YOUR OBJECTIVE :: Show each line of the entries below that contains the string "using". Case counts.
========================================
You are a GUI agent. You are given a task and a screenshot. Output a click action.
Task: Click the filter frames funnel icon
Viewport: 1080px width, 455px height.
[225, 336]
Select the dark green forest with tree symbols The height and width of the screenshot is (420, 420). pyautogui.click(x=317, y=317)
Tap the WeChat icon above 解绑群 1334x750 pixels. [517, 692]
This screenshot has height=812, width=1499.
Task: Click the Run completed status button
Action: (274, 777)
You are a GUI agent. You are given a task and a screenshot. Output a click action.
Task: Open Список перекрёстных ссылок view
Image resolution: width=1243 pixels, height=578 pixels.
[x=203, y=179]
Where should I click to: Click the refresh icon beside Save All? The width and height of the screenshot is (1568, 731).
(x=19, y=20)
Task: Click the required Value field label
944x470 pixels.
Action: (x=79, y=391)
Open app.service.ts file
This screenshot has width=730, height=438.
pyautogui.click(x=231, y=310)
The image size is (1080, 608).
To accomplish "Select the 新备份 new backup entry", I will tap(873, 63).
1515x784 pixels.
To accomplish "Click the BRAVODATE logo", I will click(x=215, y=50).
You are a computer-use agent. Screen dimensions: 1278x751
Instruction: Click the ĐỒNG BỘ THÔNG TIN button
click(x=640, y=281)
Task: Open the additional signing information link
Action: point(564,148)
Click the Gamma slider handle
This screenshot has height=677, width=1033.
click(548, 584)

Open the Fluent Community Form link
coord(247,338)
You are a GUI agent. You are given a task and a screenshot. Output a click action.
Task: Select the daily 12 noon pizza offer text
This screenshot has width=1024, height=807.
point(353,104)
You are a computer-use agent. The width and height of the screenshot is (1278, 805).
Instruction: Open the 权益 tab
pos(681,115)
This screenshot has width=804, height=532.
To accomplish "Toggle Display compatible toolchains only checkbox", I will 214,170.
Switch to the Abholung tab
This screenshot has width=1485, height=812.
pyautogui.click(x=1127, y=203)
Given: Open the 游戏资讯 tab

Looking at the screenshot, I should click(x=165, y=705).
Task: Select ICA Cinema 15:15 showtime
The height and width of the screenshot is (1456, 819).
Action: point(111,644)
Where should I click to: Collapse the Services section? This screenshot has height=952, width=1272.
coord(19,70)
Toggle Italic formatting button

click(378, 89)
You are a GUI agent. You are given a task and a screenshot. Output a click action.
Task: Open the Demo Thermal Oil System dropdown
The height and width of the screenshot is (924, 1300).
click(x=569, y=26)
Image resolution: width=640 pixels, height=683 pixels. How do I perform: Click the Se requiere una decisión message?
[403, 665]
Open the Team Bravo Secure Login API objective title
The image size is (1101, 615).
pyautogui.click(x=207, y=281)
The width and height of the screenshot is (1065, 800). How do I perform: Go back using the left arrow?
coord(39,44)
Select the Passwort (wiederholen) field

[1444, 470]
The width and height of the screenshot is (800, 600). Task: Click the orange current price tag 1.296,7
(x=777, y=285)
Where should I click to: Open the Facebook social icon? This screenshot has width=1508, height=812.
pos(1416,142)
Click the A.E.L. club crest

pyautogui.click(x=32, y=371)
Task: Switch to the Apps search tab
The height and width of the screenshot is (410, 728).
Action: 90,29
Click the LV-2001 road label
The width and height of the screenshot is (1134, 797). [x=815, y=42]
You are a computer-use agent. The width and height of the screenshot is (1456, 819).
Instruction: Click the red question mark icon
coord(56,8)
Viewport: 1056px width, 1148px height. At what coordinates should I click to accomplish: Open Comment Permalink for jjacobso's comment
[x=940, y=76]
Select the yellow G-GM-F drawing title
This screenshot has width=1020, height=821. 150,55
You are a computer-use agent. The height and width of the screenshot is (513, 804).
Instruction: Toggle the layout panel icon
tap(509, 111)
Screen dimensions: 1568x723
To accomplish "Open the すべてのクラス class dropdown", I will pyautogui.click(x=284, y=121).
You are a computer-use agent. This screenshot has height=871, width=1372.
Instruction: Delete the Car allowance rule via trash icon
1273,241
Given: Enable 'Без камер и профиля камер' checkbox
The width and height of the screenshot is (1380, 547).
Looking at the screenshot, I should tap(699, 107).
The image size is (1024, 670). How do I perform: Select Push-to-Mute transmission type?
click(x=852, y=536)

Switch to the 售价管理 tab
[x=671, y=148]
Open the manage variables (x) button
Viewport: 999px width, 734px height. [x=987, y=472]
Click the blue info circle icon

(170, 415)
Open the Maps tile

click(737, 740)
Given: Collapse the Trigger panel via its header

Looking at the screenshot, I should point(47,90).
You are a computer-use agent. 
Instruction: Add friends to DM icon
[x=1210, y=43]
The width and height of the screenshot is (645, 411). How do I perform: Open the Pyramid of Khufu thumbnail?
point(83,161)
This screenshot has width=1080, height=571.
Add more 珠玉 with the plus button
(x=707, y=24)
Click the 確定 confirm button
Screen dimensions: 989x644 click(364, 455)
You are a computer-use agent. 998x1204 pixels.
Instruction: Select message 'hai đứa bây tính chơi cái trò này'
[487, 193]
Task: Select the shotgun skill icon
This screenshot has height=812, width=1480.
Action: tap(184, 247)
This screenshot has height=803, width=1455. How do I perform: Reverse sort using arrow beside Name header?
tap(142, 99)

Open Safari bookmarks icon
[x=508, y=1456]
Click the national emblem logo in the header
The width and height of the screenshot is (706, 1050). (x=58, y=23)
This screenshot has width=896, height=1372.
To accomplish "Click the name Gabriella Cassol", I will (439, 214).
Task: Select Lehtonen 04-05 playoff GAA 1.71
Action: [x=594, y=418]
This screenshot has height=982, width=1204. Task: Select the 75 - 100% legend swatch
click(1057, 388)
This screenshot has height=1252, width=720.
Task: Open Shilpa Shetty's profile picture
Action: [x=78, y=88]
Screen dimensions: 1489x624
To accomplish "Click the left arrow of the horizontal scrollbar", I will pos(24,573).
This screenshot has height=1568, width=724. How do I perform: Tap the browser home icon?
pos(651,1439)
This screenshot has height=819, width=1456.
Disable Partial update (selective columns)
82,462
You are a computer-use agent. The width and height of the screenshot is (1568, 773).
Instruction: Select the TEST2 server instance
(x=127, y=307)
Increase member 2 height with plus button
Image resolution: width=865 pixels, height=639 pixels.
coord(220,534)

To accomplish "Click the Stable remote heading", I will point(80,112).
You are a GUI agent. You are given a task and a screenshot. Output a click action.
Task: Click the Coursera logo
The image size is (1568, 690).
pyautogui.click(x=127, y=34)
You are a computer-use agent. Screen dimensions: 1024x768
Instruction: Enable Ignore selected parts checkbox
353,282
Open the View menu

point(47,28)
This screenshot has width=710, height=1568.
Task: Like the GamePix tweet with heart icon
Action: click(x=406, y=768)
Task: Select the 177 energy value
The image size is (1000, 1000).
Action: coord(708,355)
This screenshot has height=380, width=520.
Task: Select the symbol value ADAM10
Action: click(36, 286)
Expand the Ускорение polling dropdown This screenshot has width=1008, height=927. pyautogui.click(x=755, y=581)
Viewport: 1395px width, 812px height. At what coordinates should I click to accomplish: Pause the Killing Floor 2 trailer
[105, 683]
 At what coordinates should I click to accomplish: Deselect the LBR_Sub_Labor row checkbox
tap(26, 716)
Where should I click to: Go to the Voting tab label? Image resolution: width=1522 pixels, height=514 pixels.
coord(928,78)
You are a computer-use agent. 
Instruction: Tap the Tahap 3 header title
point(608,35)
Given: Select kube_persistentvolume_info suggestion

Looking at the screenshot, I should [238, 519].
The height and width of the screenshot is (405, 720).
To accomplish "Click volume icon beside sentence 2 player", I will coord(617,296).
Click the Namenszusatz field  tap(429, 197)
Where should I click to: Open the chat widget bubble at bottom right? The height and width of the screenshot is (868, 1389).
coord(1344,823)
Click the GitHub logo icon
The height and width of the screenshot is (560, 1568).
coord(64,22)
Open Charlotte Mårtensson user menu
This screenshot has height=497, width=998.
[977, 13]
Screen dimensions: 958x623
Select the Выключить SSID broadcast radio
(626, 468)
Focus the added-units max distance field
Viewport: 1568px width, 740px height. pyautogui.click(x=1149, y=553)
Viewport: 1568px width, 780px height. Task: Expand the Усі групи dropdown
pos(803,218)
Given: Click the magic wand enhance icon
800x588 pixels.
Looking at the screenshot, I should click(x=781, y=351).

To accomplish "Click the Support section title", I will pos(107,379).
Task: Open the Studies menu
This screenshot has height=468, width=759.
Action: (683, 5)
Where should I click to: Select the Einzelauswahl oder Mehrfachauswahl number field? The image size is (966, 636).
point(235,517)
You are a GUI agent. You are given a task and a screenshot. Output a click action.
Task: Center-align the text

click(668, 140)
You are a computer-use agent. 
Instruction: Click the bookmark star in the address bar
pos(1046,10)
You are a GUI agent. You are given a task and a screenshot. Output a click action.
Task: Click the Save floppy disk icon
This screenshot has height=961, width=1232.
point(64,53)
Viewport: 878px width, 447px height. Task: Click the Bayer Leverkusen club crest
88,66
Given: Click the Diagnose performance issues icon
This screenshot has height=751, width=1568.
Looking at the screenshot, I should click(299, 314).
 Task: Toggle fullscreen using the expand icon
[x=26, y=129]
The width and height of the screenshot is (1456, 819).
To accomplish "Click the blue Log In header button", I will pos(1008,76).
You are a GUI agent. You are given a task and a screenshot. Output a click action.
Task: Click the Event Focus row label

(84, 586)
========================================
RESPONSE TO THE EXERCISE ::
The width and height of the screenshot is (1065, 800). How do I perform: Go back using the left arrow?
This screenshot has height=803, width=1455. How do I perform: Reverse sort using arrow beside Name header?
 Task: Toggle fullscreen using the expand icon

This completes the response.